I know Christ is the Divine Physician...but a diary intolerance? To be honest, I have so many other prayers that I would have preferred he answer. I never even asked God to heal my dairy intolerance. Confusion and resentment - two more tools of the enemy - were at play here.


As I offered this to God and contemplated His decision, I found my answer.


I have been in an extreme rush to reach the next phase in life...to finally experience what God is calling me to. However, up until now, this "rushing" has been the sum of my life. There have been few times where I've stopped to "smell the roses." These times are when I've experienced an extraordinary depth of love and healing from God.


I mistakenly thought I was slowing down in life. I "practice the pause" daily through prayerful meditation, reading, breathing practices, or simply lying in the grass and soaking in the sun. Despite my efforts to slow down, I've still been speed walking through life. There has been a paradoxical urgency to grasp what is coming; yet, I feel pulled to stay put by God. This was where my struggle lied: between urgency and patience. I felt like a child trying to run toward the ice cream truck, but am being held back by the mom holding tightly onto my tiny hand.

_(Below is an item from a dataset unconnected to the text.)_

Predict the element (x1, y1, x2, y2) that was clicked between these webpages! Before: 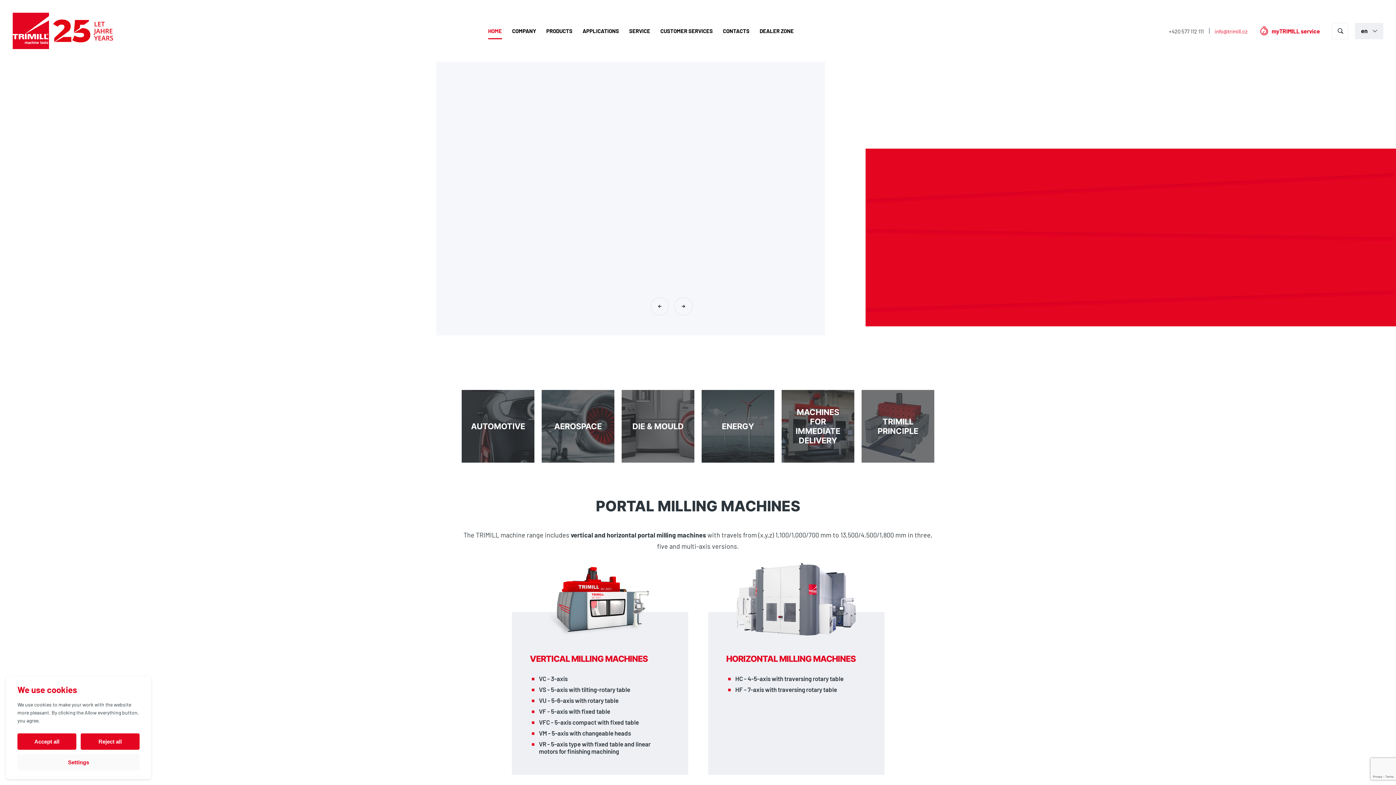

He said, "You are so eager to reach the good desires which I have planted in your heart. But, those desires only remain good if you are well formed before you reach them. You are trying to run. I am trying to walk. If I let you go, so that you may run, you will distance yourself from Me in pursuit of the plan I have for you. But, the plan only remains good if I am in it. So why are you running? Why do you want to leave this place with Me? I have your hand, I'm guiding your steps, you're closer to Me than ever before. Although your urgency is headed in the same direction as Me, you want to move faster than Me. But, to move faster means to depart from Me. It means to let go of my hand and run ahead. Like a child running toward the ice cream truck across the street, you are so fixated on the destination, that you don't see the car about to hit you. I am the only thing that will prevent that car from destroying you. So, why do you run ahead when you are safer with me? Not only do I want to protect you, but I want to spend time with you. I want you to enjoy the here and now with Me, and with those around you. What kind of relationship would we have if all we did was run to the next destination. I would be more like your chauffeur than your father. I desire relationship with you. Your pain isn't caused by my pace, but your unwillingness to slow down. You feel pain because you are tugging and stretching to go faster as I refuse to let you go. I love you too much to let you go. So keep walking, but walk with Me."

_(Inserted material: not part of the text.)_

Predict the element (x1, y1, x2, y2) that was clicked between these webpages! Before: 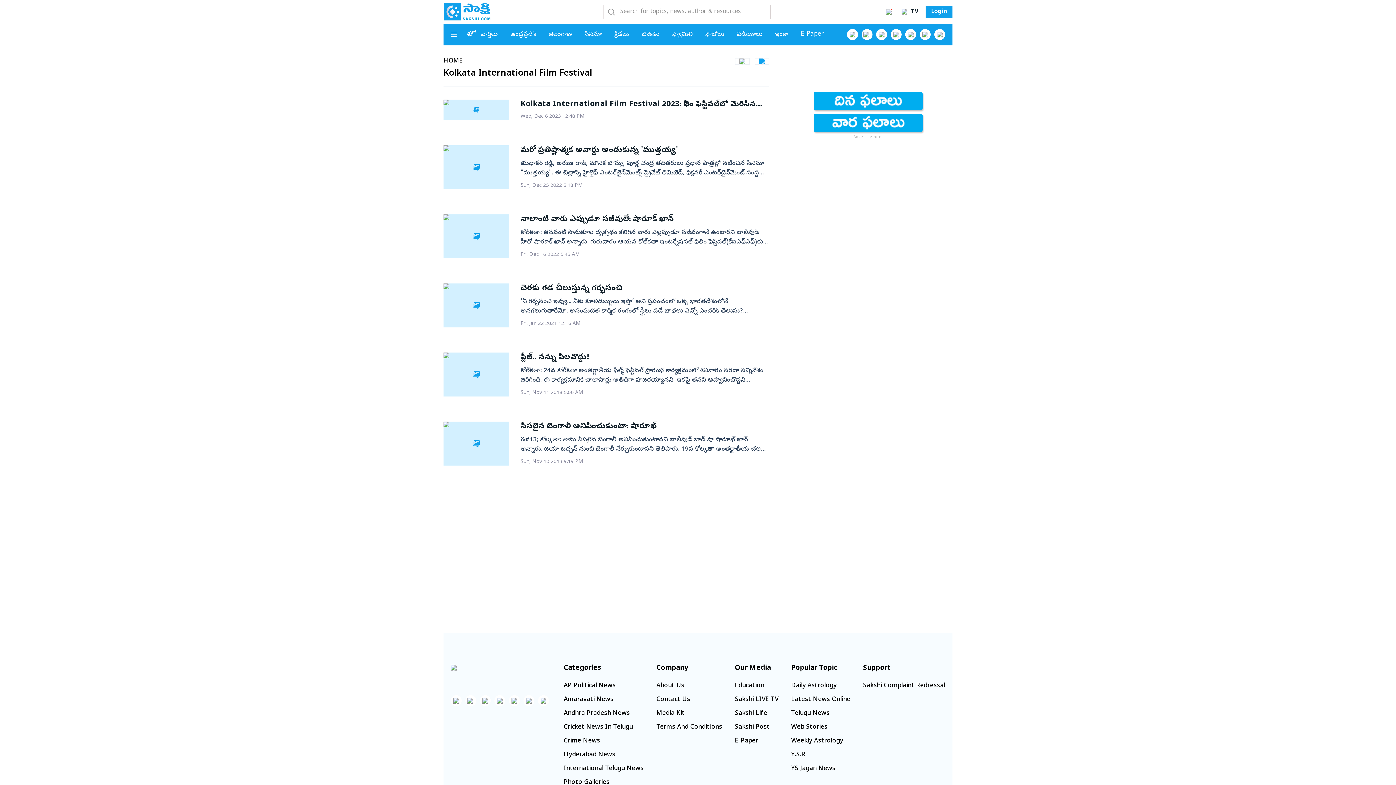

The day I drank the whey protein, I was forced to stop the busyness of the morning and take a leap of faith with my husband. Prior to my healing experience, I would have skipped the cheese and wine social and went straight home to prepare for the next day. The day I went to eat ice cream with my mom, we sat and talked in front of the local ice cream parlor for over an hour. Nothing else in the world mattered but our conversation. We were living in the present moment. Last night, my husband and I opted out of watching mindless T.V., and instead, walked a mile down the road to get Freddy's Frozen Custard. We talked, we laughed, we connected. None of these moments would have happened without the Lord's healing. All of these experiences brought me extreme joy from the simplicity of the present moment.

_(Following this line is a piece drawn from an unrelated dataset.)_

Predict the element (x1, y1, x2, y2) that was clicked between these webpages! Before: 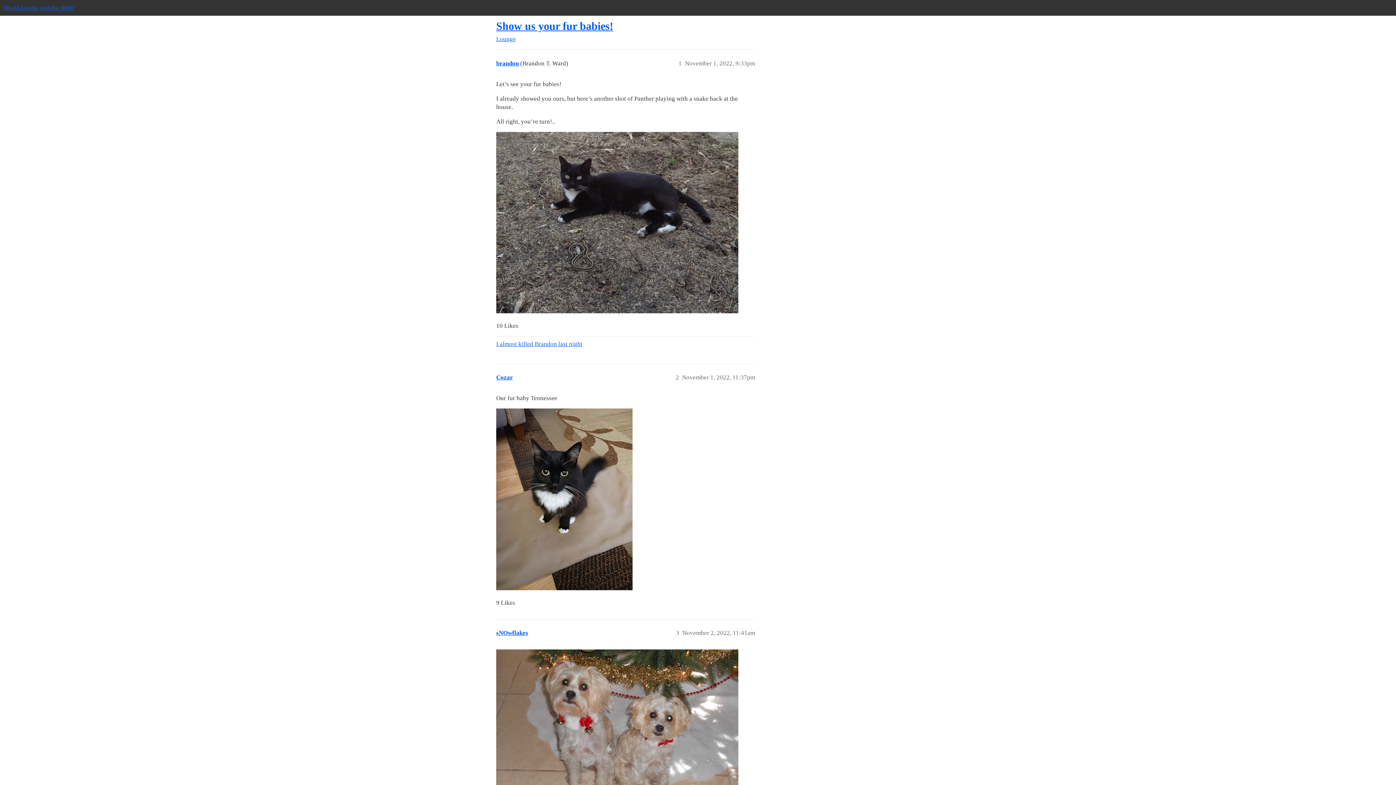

We know God often uses our suffering for a greater purpose. But, in the Bible Jesus often heals people's physical wounds in order to heal their heart. I realized the majority of my suffering this past year was because of my own impatience and lack of trust. God perfectly used that suffering, in combination with this healing, to teach me one of the most valuable lessons to this day: There is joy in the in between moments. These moments are truly the sum of our lives. Therefore, if you are constantly in a rush to get to the next place, you will miss the life God is creating for you below your feet.